**Exercise goal:** Reproduce the rows verbatim, everything from the line containing "Select Kỷ luật/Sự cố from dropdown list" down to the line containing "click(x=490, y=102)", both included.

**Records shown:**

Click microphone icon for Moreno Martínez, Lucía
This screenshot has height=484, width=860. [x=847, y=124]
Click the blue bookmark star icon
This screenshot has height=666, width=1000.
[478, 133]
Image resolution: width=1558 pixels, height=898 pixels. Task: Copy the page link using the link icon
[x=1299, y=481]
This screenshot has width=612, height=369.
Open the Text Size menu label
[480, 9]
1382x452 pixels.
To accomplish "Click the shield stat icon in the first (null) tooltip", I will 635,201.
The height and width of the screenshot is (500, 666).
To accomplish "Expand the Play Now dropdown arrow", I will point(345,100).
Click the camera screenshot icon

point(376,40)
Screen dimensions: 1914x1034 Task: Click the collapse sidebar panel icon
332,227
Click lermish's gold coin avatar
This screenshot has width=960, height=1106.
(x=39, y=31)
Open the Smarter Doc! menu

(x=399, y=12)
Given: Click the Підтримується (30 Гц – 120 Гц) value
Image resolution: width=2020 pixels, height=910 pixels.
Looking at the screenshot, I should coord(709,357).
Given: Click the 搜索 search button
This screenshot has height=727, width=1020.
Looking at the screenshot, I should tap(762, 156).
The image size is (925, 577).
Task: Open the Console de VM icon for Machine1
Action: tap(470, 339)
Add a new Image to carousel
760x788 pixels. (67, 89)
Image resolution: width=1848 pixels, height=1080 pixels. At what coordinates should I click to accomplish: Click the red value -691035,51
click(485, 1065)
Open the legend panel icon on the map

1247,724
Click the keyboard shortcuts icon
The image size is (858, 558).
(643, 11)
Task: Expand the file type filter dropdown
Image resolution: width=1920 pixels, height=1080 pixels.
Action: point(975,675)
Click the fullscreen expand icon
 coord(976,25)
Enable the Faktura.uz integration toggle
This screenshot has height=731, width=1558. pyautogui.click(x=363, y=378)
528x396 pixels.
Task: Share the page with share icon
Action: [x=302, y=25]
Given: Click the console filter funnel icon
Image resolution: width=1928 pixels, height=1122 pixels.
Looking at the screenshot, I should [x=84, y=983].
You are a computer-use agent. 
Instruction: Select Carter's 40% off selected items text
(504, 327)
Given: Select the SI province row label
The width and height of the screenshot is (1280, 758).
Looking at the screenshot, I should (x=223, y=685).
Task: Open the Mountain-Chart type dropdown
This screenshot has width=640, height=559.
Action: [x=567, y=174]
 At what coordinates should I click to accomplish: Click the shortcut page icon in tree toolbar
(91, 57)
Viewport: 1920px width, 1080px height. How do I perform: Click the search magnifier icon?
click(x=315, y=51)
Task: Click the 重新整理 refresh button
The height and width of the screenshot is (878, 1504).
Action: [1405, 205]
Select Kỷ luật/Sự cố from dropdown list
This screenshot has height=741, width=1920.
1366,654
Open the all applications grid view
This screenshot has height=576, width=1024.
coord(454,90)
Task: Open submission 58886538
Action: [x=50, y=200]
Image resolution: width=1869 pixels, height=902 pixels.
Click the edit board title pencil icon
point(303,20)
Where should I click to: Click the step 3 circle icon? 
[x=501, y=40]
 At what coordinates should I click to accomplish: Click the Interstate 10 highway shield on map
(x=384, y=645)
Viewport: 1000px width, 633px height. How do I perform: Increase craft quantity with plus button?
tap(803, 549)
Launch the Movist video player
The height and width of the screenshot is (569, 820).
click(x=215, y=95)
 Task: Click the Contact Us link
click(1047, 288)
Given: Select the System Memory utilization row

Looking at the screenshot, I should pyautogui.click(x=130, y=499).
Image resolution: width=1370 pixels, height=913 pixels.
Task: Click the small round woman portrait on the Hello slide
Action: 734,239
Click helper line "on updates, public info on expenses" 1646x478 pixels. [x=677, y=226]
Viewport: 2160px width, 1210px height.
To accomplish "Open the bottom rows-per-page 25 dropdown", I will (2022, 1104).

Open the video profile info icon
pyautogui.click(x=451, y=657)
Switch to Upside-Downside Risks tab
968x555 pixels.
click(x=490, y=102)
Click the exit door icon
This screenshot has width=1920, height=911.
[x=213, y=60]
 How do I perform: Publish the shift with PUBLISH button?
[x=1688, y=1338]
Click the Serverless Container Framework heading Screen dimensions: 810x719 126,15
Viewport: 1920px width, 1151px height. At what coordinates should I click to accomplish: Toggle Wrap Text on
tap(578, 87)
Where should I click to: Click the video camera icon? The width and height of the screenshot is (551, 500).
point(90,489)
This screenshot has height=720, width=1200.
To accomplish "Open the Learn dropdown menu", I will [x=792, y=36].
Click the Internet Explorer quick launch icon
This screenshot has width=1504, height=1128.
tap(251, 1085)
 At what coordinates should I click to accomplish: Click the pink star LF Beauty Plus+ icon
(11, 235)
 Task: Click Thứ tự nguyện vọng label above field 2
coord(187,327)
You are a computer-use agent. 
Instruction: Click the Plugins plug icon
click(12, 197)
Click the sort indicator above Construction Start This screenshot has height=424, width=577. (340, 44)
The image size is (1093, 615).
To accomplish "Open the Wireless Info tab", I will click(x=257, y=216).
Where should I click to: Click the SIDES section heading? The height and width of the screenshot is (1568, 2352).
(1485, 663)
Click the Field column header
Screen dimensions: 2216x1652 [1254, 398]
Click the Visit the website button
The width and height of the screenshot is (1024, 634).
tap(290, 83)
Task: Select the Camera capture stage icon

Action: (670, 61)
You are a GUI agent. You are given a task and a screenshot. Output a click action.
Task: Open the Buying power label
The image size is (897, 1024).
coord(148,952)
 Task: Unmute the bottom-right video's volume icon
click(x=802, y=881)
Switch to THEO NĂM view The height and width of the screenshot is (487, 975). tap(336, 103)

**Exercise output:**
Select Kỷ luật/Sự cố from dropdown list
This screenshot has height=741, width=1920.
1366,654
Open the all applications grid view
This screenshot has height=576, width=1024.
coord(454,90)
Task: Open submission 58886538
Action: [x=50, y=200]
Image resolution: width=1869 pixels, height=902 pixels.
Click the edit board title pencil icon
point(303,20)
Where should I click to: Click the step 3 circle icon? 
[x=501, y=40]
 At what coordinates should I click to accomplish: Click the Interstate 10 highway shield on map
(x=384, y=645)
Viewport: 1000px width, 633px height. How do I perform: Increase craft quantity with plus button?
tap(803, 549)
Launch the Movist video player
The height and width of the screenshot is (569, 820).
click(x=215, y=95)
 Task: Click the Contact Us link
click(1047, 288)
Given: Select the System Memory utilization row

Looking at the screenshot, I should pyautogui.click(x=130, y=499).
Image resolution: width=1370 pixels, height=913 pixels.
Task: Click the small round woman portrait on the Hello slide
Action: 734,239
Click helper line "on updates, public info on expenses" 1646x478 pixels. [x=677, y=226]
Viewport: 2160px width, 1210px height.
To accomplish "Open the bottom rows-per-page 25 dropdown", I will (2022, 1104).

Open the video profile info icon
pyautogui.click(x=451, y=657)
Switch to Upside-Downside Risks tab
968x555 pixels.
click(x=490, y=102)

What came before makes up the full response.